In the guise of a man named Carl Everett Allen, who relates a harrowing tale of an attempted stagecoach robbery in Arizona in 1884, author Elmore Leonard offers his philosophy of writing – and reading. Allen, in a one-page prologue that introduces Leonard’s Western novel “Hombre,” confesses an amateur’s uncertainty about where to start his story.
Some of his thoughts at the time the events occurred, Allen tells us, embarrass him in retrospect.
“But I was advised to imagine I was telling it to a good friend and not worry about what other people might think,” Allen says by way of introduction. “Which is what I have done. If there’s anything anybody wants to skip, like innermost thoughts in places, just go ahead.”
Allen’s sentiment echoes Leonard’s beloved rules for writing, published by The New York Times in 2001 and, later, as a slim non-fiction volume. The final rule on Leonard’s list? “Try to leave out the part that readers skip.” His rules also warned against prologues, excessive weather descriptions, and adverbs, among other literary maladies.
Leonard’s ear for dialogue and laconic style, along with a droll sense of humor and just enough field research, combined to make his crime novels endlessly entertaining (apologies for the adverb). It took a while, but, by the mid-1980s, and through the end of his life in 2013, Leonard’s books became source material for a slew of movies and TV shows (John Travolta and Gene Hackman’s “Get Shorty” and Quentin Tarantino’s “Jackie Brown” among them) as well as consistent best-sellers.

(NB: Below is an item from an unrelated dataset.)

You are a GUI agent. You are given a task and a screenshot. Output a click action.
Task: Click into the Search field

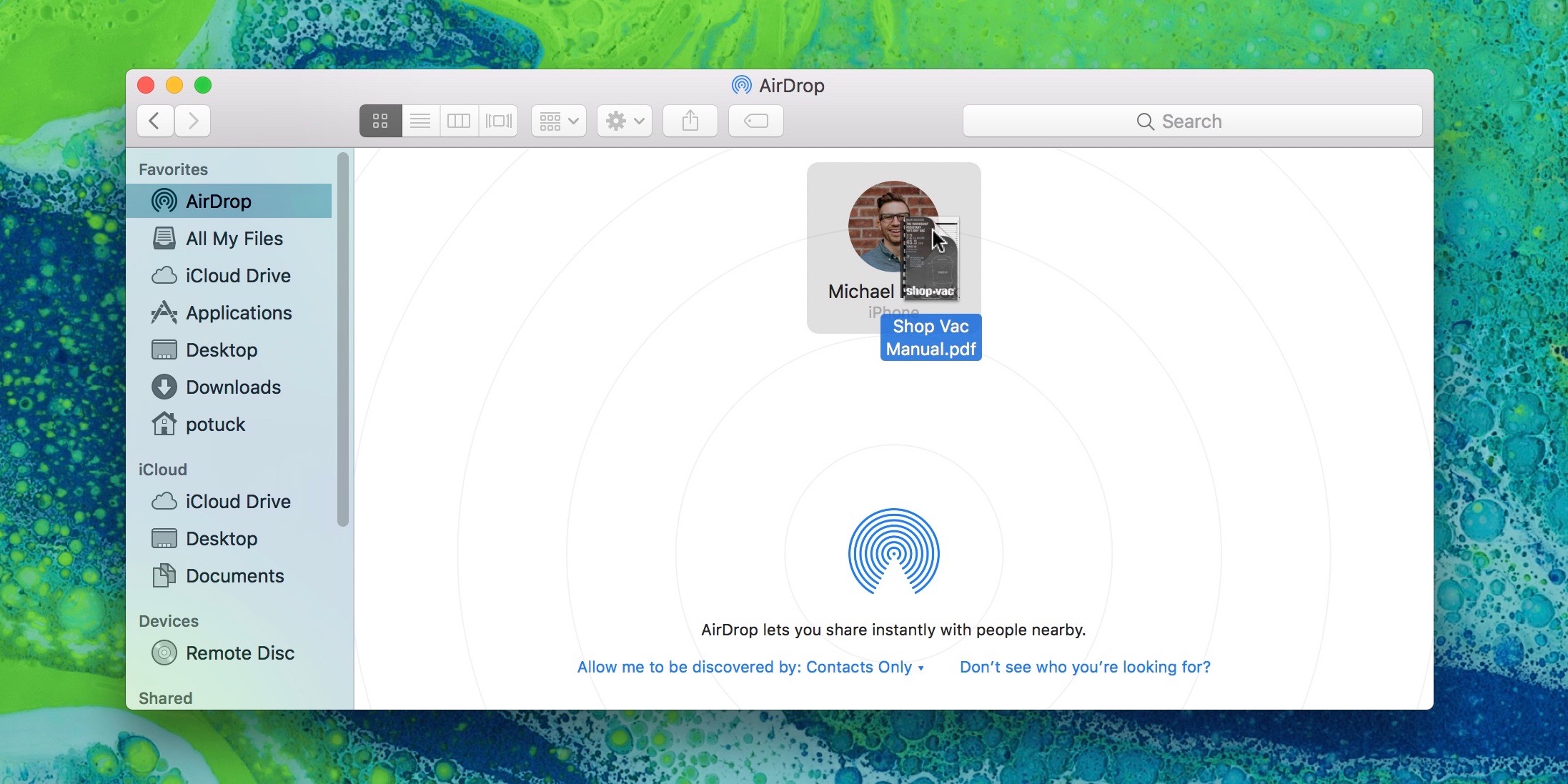[1191, 121]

Since his death, Leonard has been celebrated by The Library of America in three volumes encompassing 12 novels, all from his contemporary crime era. Now comes a fourth entry, Elmore Leonard: Westerns, harking back to where it all began. In Leonard’s writing life, the beginning is in Arizona in the late-1800s and early-1900s, the setting of his Western novels and stories, including several filmed for major Hollywood productions (Paul Newman starred in the movie version of “Hombre” in 1967) when Leonard remained a minor writer.
It is altogether fitting that film critic Terrence Rafferty edited the fourth, newly published Leonard entry in The Library of America. “Elmore Leonard: Westerns” is just what it says it is, consisting of four shoot-em-up novels and eight short stories, each and every one demonstrating the author’s gift for crisp dialogue, swift plotting, and flab-free storytelling.
The short story “Trail of the Apache” provides a typical example of how Leonard lassoes the reader:
“Under the thatched roof ramada that ran the length of the agency office, Travisin slouched in a canvas-backed chair, his boots propped against one of the support posts. His gaze took in the sun-beaten, gray adobe buildings, all one-story structures, that rimmed the vacant quadrangle. It was a glaring, depressing scene of sun on rock, without a single shade tree or graceful feature to redeem the squat ugliness....”
Who’s going to stop reading there? Leonard makes everything look, and read, so easy that it becomes impossible to resist.
As he did later in his crime novels, Leonard works in shades of considerable gray in his Western stories. Double-crosses and double-speak thrive among all parties: bandits, lawmen and the hapless souls caught in between.
There isn’t a clunker in “Westerns,” but, if forced to brand one in this roundup as the best of the bunch, this reader would go with “Forty Lashes Less One,” a story about rival prisoners who, improbably, become allies, thanks in large part to an overeager new warden who believes himself capable of divine transformations. (Fear not, Leonard’s story is much earthier than that description and blessedly – again, easy on the adverbs – devoid of magical realism.)
Long-distance running, warpaint, spear-tossing, and ruminations on matters of gospel all coexist in “Forty Lashes,” a convict escape story set in 1909. The interim warden, a 60-year-old preacher named Everett Manly, has taken over a soon-to-close prison with 100 inmates. And he believes a more nurturing approach will instill pride in his new flock, though Manly finds his own faith being tested in this new environment.
After one of several futile attempts to discuss Scripture with the two rival prisoners, Manly despairs. Leonard writes: “If they didn’t understand the Holy Word, how was he ever going to preach it to them? He raised his eyes to the high ceiling and said, ‘Lord, if You’re going to send me sinners, send me some with schooling, will you please?’”
“Forty Lashes” celebrates and twists Western conventions in a tale that includes a corrupt turnkey, a Machiavellian inmate who runs roughshod over prisoners and guards alike, and, not least, the tension of an escape into the desert that looks futile for all involved.
Just about everyone who’s read or reviewed Leonard remarks on his bemused affection for Hollywood and the way his novels unspool like movies. So it is with his Westerns, too.
Another one of Leonard’s writing axioms was the timeless advice of show, don’t tell. In that spirit, let me spare you further dissection of this latest addition to the Leonard canon: Best for you to pick it up and experience the real thing first-hand. Don’t worry, it’s all good, even the mentions of those dreaded innermost thoughts.